== What is expected ==
Reading the records below, how many lines contain "computer"? Respond with a number and nothing else.

Start of Block

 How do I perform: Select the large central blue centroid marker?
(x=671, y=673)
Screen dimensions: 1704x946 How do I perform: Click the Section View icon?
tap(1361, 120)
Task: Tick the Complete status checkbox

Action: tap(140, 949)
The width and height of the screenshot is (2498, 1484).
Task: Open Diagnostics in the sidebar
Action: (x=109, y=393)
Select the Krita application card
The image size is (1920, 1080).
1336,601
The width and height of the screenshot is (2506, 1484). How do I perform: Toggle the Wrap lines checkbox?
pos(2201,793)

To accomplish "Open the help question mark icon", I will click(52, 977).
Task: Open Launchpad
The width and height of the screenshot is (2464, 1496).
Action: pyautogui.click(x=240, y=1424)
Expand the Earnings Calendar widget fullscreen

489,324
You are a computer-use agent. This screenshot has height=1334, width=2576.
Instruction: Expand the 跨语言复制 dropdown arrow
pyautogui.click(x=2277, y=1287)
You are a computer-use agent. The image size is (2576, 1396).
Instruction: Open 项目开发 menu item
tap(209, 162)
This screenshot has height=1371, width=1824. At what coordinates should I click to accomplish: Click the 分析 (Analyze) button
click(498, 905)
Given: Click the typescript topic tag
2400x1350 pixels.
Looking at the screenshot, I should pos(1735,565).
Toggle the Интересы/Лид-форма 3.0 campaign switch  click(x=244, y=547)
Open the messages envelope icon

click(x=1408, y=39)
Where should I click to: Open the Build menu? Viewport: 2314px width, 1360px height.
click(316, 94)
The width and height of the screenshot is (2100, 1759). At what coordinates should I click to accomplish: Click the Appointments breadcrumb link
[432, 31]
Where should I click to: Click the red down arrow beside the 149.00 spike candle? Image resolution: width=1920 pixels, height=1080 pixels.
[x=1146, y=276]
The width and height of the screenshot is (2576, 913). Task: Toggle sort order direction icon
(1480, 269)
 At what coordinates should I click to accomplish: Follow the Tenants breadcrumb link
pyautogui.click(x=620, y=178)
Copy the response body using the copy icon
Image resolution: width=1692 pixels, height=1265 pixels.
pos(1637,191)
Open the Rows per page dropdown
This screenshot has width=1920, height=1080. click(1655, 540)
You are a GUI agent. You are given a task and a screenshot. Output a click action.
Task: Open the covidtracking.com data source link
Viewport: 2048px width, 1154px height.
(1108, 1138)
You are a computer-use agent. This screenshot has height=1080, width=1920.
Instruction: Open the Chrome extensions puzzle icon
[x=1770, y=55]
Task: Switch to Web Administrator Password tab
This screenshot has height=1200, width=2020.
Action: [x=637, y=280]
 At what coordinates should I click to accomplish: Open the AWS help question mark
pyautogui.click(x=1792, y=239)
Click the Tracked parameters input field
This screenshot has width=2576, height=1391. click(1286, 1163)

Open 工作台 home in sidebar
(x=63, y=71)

End of Block

== Response ==
3